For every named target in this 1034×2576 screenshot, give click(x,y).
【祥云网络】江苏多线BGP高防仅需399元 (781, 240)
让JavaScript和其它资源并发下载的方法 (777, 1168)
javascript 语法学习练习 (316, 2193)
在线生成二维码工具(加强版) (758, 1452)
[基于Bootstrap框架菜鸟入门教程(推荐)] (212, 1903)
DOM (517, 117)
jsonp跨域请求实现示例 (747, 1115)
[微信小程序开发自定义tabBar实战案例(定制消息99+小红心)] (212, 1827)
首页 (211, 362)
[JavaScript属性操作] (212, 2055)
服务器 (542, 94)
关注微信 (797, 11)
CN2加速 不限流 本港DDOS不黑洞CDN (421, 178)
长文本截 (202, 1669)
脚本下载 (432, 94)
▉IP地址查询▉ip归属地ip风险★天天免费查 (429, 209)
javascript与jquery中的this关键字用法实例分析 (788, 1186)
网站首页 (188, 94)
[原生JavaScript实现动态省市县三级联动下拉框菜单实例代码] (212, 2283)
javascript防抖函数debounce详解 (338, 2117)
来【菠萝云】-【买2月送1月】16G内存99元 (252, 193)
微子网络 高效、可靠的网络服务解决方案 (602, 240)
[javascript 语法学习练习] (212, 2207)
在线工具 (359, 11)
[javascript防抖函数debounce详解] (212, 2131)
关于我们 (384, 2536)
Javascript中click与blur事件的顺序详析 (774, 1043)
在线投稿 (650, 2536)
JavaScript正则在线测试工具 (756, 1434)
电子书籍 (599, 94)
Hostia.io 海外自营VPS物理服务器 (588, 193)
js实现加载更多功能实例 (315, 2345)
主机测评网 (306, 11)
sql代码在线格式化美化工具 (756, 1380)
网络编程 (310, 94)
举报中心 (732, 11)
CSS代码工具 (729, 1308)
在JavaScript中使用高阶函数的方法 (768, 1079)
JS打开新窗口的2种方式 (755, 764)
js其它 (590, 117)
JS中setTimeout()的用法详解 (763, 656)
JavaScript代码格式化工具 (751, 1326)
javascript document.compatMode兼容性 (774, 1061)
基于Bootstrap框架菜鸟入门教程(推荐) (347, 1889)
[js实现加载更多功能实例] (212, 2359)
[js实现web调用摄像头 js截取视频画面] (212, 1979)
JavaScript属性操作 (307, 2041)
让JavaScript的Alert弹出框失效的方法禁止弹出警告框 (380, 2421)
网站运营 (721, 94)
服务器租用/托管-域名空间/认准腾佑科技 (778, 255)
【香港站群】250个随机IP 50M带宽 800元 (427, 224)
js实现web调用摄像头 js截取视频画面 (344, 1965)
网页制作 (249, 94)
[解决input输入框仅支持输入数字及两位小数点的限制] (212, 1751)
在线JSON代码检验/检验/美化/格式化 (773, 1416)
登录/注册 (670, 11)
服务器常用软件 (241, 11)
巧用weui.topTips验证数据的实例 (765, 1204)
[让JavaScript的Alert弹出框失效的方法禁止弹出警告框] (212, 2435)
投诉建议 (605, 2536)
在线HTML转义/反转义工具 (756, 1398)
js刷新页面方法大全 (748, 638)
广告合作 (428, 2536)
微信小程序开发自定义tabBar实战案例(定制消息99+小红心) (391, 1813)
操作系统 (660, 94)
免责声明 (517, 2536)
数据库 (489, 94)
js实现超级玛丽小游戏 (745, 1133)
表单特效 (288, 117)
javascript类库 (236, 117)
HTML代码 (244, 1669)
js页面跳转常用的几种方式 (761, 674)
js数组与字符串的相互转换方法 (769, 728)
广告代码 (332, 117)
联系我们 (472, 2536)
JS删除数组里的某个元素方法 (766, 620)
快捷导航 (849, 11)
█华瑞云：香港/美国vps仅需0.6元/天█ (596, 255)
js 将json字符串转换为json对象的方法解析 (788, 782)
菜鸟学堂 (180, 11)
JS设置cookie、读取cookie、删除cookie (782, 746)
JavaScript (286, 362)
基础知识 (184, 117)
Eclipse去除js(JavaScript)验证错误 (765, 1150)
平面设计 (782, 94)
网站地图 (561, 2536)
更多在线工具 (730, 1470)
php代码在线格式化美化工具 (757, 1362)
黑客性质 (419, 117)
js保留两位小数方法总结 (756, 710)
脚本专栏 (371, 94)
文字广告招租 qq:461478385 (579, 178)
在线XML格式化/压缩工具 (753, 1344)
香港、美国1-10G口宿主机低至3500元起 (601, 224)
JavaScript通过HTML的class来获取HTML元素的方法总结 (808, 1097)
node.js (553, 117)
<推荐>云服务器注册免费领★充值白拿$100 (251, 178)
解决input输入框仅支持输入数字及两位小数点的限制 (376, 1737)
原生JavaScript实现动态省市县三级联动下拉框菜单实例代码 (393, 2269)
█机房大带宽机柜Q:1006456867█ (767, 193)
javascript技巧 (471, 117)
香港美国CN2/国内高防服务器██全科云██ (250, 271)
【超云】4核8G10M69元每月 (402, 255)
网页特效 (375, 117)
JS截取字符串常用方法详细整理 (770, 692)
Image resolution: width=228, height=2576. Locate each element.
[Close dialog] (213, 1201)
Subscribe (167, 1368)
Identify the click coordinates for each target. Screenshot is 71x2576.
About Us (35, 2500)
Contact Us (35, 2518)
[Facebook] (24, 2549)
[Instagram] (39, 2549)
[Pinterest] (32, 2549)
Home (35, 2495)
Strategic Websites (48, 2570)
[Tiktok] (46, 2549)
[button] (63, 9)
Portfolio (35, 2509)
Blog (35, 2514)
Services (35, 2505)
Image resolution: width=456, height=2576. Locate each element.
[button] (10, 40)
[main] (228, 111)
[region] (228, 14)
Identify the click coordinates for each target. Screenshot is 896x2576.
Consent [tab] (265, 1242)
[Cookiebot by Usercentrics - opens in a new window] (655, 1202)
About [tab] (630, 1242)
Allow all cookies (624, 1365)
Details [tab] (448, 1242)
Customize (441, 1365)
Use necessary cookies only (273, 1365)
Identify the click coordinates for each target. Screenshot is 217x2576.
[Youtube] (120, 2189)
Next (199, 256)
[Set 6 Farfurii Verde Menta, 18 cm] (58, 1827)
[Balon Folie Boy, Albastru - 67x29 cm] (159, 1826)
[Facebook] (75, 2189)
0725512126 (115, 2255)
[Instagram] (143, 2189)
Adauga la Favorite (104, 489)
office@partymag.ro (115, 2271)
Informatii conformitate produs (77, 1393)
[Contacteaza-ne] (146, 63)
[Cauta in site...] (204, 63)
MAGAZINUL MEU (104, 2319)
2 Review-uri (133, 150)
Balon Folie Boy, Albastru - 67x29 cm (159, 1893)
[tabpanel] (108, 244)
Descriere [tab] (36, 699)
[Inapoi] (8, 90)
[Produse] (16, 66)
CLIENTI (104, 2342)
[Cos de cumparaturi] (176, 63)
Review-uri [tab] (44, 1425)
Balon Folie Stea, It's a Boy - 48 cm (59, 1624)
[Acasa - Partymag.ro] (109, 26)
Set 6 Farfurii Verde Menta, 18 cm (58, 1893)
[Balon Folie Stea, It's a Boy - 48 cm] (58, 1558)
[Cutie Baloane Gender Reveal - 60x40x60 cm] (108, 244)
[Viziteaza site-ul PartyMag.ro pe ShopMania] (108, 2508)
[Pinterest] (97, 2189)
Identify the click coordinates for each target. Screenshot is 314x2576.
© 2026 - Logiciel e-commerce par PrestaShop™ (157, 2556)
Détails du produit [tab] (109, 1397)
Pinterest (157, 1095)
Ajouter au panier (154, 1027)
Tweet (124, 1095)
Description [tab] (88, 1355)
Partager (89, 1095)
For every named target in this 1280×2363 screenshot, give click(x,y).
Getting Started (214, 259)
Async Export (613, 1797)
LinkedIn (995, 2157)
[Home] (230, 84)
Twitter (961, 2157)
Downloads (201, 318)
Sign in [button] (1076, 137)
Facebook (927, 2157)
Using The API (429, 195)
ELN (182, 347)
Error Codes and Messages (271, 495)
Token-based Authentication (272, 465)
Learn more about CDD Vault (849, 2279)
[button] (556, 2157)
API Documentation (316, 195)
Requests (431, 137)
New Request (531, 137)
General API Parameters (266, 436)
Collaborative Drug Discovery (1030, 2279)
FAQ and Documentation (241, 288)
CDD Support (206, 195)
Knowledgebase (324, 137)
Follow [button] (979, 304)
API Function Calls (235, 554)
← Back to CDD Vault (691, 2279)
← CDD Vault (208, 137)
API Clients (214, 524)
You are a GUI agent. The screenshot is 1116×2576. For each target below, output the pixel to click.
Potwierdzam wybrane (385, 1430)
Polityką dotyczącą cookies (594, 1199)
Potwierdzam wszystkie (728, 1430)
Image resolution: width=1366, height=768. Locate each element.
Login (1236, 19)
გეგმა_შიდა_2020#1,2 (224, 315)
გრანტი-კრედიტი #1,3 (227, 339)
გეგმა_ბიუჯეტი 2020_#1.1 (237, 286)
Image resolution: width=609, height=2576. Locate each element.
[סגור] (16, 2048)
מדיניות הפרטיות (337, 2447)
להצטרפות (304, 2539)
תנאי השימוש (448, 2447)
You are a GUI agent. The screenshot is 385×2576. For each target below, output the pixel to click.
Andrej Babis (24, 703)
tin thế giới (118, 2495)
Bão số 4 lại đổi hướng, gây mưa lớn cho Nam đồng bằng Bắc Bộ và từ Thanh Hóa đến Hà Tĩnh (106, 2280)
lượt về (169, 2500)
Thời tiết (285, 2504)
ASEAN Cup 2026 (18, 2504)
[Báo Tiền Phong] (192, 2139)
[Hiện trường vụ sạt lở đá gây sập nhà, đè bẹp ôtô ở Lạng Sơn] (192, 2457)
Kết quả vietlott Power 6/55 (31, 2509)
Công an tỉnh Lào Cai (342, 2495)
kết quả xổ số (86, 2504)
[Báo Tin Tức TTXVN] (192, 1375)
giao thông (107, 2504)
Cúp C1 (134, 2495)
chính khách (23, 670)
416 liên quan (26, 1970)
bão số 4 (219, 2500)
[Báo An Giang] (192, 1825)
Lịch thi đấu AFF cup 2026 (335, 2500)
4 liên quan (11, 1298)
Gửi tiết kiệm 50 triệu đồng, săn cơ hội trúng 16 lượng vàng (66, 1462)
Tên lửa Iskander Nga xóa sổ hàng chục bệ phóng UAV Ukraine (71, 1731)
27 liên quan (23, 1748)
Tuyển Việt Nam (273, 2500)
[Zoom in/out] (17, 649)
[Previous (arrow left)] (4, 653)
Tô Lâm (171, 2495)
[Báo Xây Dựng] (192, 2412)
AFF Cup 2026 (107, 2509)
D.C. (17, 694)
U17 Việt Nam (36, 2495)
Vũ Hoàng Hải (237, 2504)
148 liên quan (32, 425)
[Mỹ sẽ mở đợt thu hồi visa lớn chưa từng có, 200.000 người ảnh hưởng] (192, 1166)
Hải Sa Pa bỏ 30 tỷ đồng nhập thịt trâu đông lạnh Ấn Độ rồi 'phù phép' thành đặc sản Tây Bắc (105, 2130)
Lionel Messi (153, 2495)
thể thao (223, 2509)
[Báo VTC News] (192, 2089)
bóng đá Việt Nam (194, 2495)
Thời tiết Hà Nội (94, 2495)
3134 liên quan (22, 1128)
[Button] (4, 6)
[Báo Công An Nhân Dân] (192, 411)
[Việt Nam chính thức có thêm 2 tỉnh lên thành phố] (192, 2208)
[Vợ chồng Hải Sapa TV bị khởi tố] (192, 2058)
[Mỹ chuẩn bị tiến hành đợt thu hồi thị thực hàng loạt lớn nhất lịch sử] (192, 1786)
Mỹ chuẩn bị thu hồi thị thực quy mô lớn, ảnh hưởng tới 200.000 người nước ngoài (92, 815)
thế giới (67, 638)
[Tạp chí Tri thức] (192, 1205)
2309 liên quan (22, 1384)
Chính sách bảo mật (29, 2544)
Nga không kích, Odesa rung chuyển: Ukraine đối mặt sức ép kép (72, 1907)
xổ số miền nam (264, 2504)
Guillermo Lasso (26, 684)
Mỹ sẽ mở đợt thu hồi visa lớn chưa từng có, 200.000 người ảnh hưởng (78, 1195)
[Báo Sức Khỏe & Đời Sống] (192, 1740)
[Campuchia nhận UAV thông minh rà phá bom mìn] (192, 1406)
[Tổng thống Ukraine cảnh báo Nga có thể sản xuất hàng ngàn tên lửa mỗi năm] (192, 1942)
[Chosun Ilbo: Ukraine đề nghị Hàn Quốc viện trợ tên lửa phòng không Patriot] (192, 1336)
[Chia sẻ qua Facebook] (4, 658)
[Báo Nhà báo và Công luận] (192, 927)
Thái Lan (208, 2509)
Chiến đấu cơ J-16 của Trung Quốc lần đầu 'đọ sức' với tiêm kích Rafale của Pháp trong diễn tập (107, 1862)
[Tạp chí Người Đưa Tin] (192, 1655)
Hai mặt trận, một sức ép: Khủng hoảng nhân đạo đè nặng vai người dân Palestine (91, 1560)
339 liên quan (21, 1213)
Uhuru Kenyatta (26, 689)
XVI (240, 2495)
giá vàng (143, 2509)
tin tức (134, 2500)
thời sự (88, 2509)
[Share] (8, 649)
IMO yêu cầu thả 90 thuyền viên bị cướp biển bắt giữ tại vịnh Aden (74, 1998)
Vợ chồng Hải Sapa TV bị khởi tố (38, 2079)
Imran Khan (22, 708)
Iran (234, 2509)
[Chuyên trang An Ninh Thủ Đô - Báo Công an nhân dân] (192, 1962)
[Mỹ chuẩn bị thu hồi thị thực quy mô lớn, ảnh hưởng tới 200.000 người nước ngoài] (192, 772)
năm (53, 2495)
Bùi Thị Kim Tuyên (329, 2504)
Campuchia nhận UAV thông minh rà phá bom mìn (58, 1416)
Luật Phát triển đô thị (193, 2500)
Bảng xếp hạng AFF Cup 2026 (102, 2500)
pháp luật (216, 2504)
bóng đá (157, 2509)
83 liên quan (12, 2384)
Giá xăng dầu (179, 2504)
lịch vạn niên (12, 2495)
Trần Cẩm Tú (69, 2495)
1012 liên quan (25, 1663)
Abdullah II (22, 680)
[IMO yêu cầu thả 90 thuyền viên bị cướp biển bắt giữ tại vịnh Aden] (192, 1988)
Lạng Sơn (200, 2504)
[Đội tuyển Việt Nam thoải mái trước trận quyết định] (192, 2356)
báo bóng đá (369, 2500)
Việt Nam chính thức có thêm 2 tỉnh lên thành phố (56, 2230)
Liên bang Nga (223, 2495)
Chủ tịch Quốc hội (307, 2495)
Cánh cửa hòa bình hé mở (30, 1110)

> _YOUR ASSIGNMENT_
Find how many lines in the entries above use the word "tiết". Write the number alone.

> _SOLUTION FOR THIS EXERCISE_
3